Exercise instructions:
Could you reproduce, word for word, everything below from the line containing "Disclaimer (133, 9)" down to the line containing "review film (263, 364)", with both of those lines included and no others?
Segment Start: Data
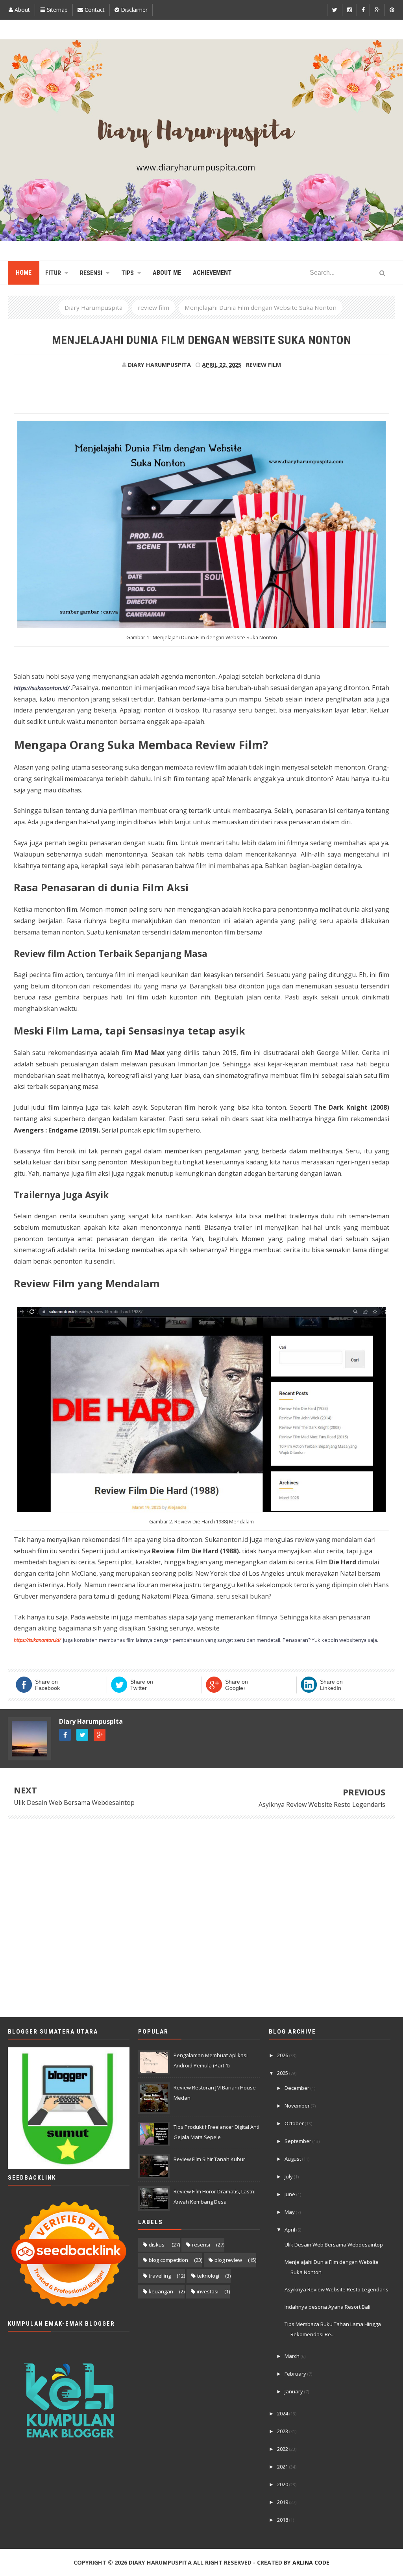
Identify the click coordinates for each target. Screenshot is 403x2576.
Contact (94, 9)
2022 (283, 2448)
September (298, 2141)
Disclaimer (133, 9)
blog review (228, 2259)
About (21, 9)
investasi (207, 2291)
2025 (283, 2072)
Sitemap (56, 9)
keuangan (161, 2291)
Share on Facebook (47, 1684)
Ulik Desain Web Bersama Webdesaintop (74, 1802)
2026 (283, 2055)
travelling (160, 2275)
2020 (283, 2484)
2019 (283, 2502)
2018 (283, 2519)
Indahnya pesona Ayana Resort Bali (327, 2306)
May (290, 2211)
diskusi (157, 2244)
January (294, 2391)
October (295, 2123)
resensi (201, 2244)
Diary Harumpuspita (91, 1721)
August (293, 2158)
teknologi (208, 2275)
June (290, 2194)
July (289, 2176)
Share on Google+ (236, 1684)
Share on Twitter (141, 1684)
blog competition (168, 2259)
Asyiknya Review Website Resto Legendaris (322, 1804)
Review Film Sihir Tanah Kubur (209, 2159)
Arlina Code (310, 2562)
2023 (283, 2431)
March (293, 2355)
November (298, 2105)
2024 (283, 2413)
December (298, 2087)
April (290, 2229)
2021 (283, 2466)
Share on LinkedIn (331, 1684)
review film (263, 364)
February (296, 2373)
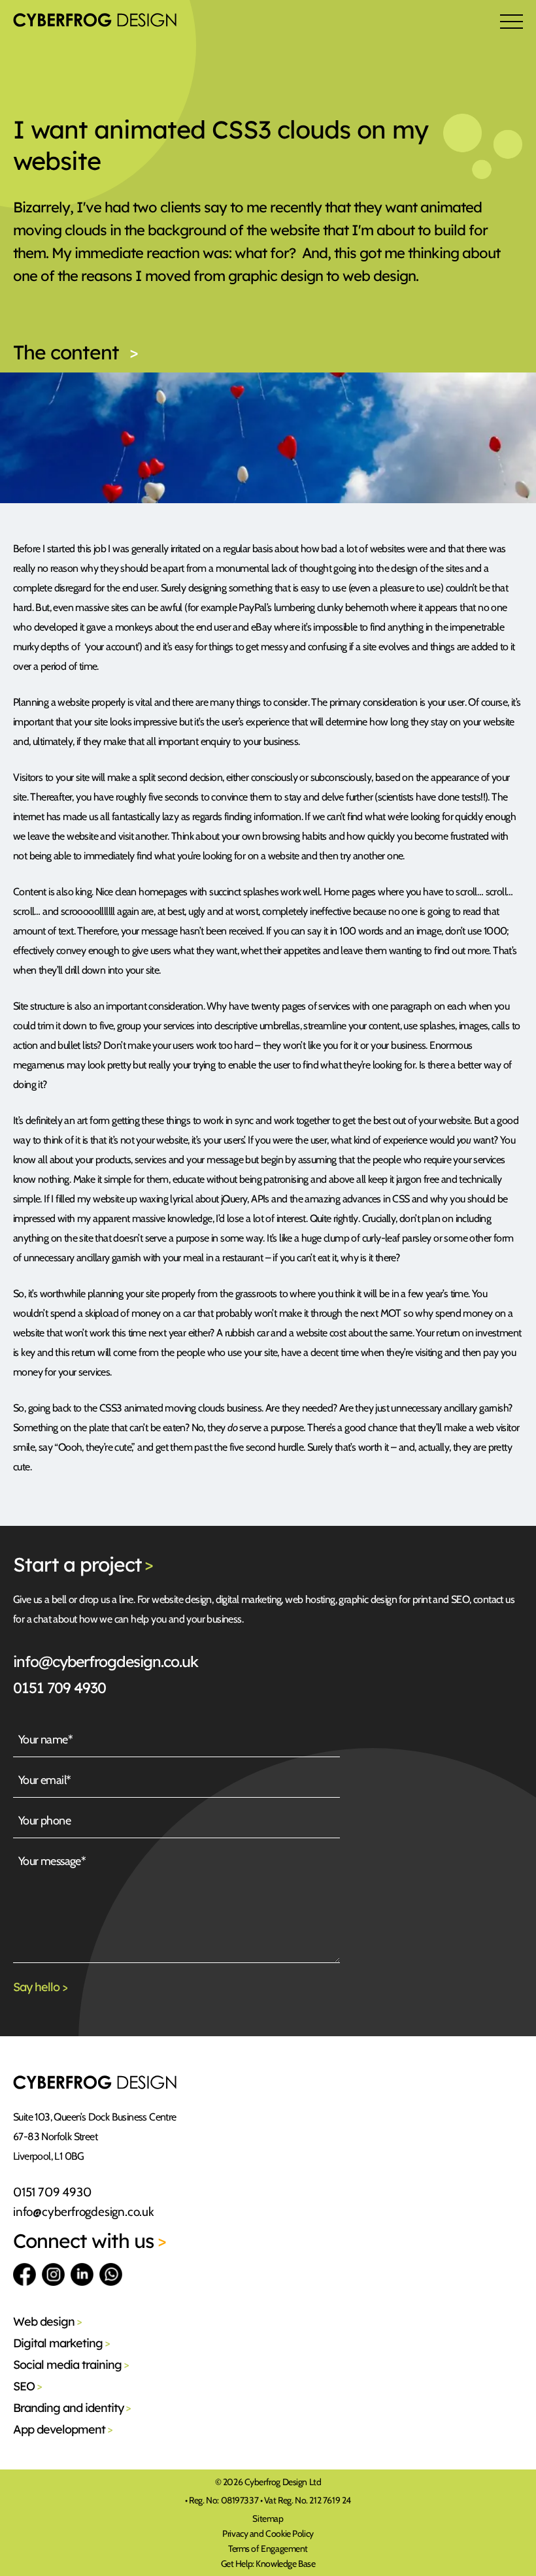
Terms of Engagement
Segment End: Data
Response box:
Disclaimer (133, 9)
blog review (228, 2259)
About (21, 9)
investasi (207, 2291)
2025 (283, 2072)
Sitemap (56, 9)
keuangan (161, 2291)
Share on Facebook (47, 1684)
Ulik Desain Web Bersama Webdesaintop (74, 1802)
2026 (283, 2055)
travelling (160, 2275)
2020 (283, 2484)
2019 (283, 2502)
2018 (283, 2519)
Indahnya pesona Ayana Resort Bali (327, 2306)
May (290, 2211)
diskusi (157, 2244)
January (294, 2391)
October (295, 2123)
resensi (201, 2244)
Diary Harumpuspita (91, 1721)
August (293, 2158)
teknologi (208, 2275)
June (290, 2194)
July (289, 2176)
Share on Google+ (236, 1684)
Share on Twitter (141, 1684)
blog competition (168, 2259)
Asyiknya Review Website Resto Legendaris (322, 1804)
Review Film Sihir Tanah Kubur (209, 2159)
Arlina Code (310, 2562)
2023 (283, 2431)
March (293, 2355)
November (298, 2105)
2024 (283, 2413)
December (298, 2087)
April (290, 2229)
2021 (283, 2466)
Share on LinkedIn (331, 1684)
review film (263, 364)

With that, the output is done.